Pak Burhan menatap Dirga seakan kecewa. “Kamu itu sebenarnya pintar, berprestasi dalam olahraga. Dulu bapak sangat bangga sama kamu karena sudah pernah membanggakan sekolah dalam olahraga basket.”
“Dirga masih ingin bersekolah di SMA ini, Pak,” lirih Dirga dengan kedua mata mulai berkaca-kaca.
Helaan napas Pak Burhan terdengar pelan. “Sebenarnya bapak ingin kamu kembali berprestasi seperti dulu, tapi ya ... sulit. Berat memang untuk mengambil keputusan ini.” Pak Burhan tak tega dengan keputusan yang sudah ada di pikirannya.
Bu Resti melirik ke arah Dirga sebentar, lalu berkata, “Beberapa guru juga sudah memberikan laporan kalau Dirga sering malas dalam belajar.”
“Kamu cerna baik-baik apa yang dikatakan oleh Bu Resti,” suruh Pak Burhan.
“Apa pun hukumannya akan saya terima, Pak. Asal jangan dikeluarkan dari sekolah ini. Saya mohon, Pak.” Dirga kali ini benar-benar mengemis di hadapan Pak Burhan dan Bu Resti. Sesaat kemudian air matanya benar-benar keluar tanpa sanggup ditahan lagi. Dirga menangis menyesali perbuatannya.
“Begini, Nak ... kalau kamu memang benar masih mau bersekolah di SMA ini, tolong ubah sikapmu mulai sekarang.

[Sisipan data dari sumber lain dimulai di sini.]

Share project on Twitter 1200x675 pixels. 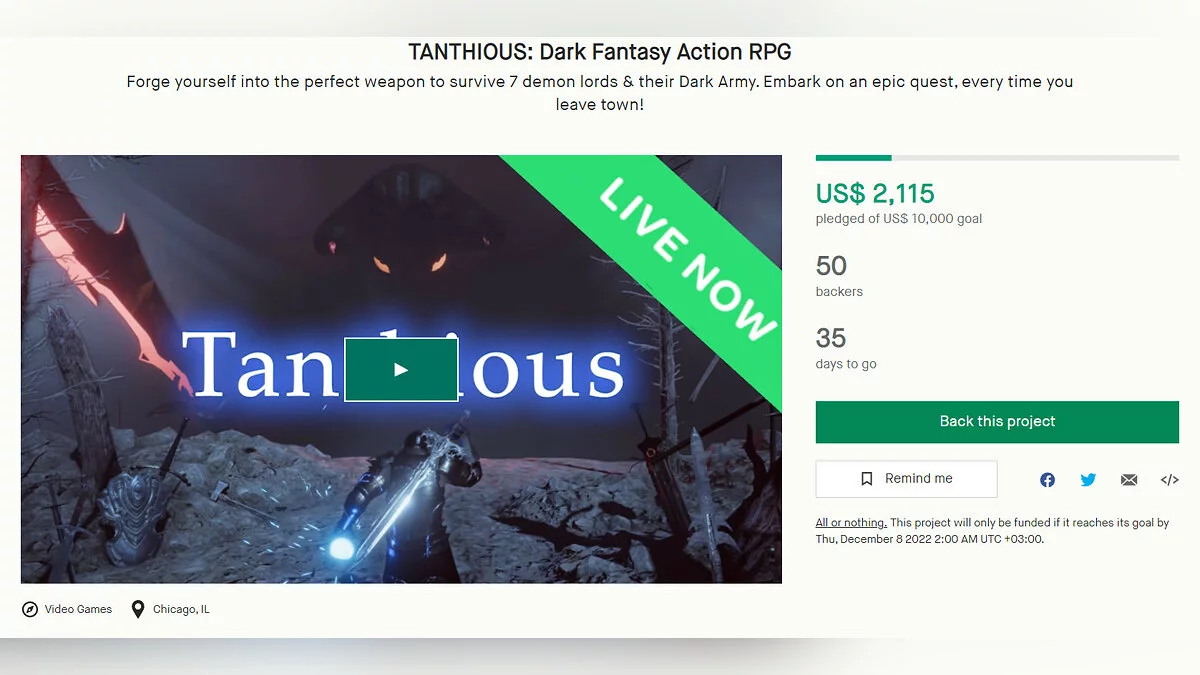pos(1088,480)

Kalau ternyata tidak ada perubahan sama sekali, ya, terpaksa pihak sekolah akan memberikan tindakan keras berupa pengeluaran dari sekolah ini.” Pak Burhan mengambil amplop dari laci meja yang sudah disiapkan sebelumnya. “Silakan kamu terima ini. Suruh salah satu orangtuamu datang ke sekolah.” Pak Burhan memberikan amplop itu pada Dirga.
Dengan terpaksa Dirga harus menerima surat panggilan yang kesekian kalinya. Sebenarnya Dirga bisa dikatakan beruntung karena belum dikeluarkan. Padahal sudah jelas beberapa masalah sering diperbuatnya, seperti; berkelahi, minggat, bolos, tidak mengerjakan tugas, dan masih ada masalah-masalah lainnya.

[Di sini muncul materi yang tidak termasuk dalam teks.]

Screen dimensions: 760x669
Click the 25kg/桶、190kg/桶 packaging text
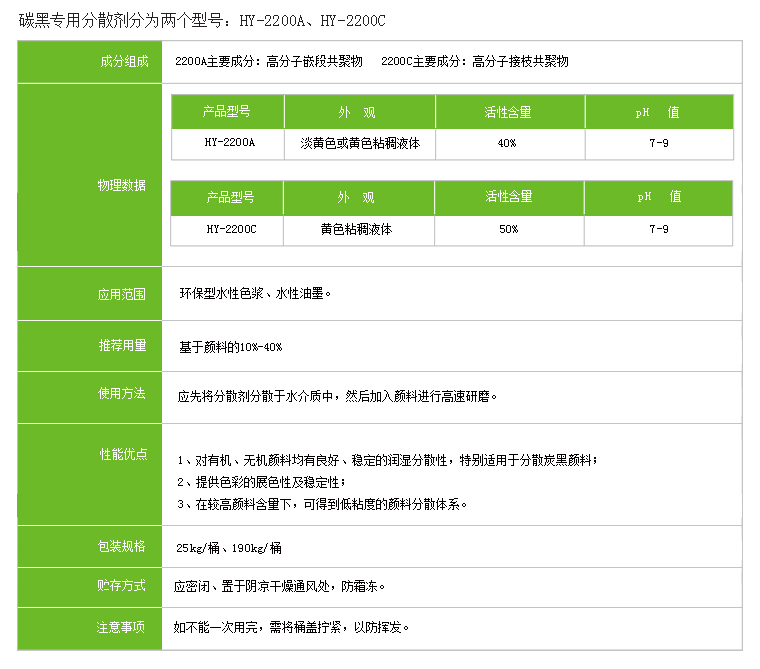tap(229, 548)
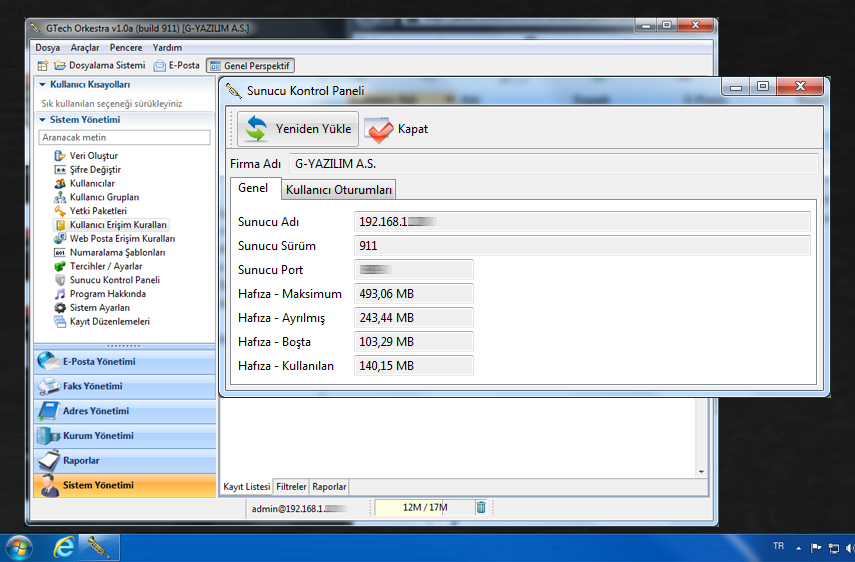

“Iya, Pak. Surat ini akan saya berikan kepada orangtua.” Dirga menyeka air matanya setelah menerima amplop itu. “Kalau begitu saya pamit mau kembali ke kelas, Pak, Bu.” Dirga berdiri lalu mencium punggung tangan Pak Burhan dan Bu Resti, kemudian berjalan pergi.
“Tunggu dulu,” kata Pak Burhan menghentikan langkah Dirga yang sudah di ambang pintu. Siswa itu berbalik badan kembali mengarah kepala sekolah. “Masukkan bajumu dengan rapi, jangan berpenampilan seperti berandalan.” Perkataan itu langsung dituruti oleh Dirga.
“Sudah, Pak,” kata Dirga setelah selesai merapikan penampilannya.
“Silakan kembali ke kelas kalau sudah.”
“Assalamualaikum, Pak, Bu.”
“Waalaikumsalam,” jawab Bu Resti tersenyum.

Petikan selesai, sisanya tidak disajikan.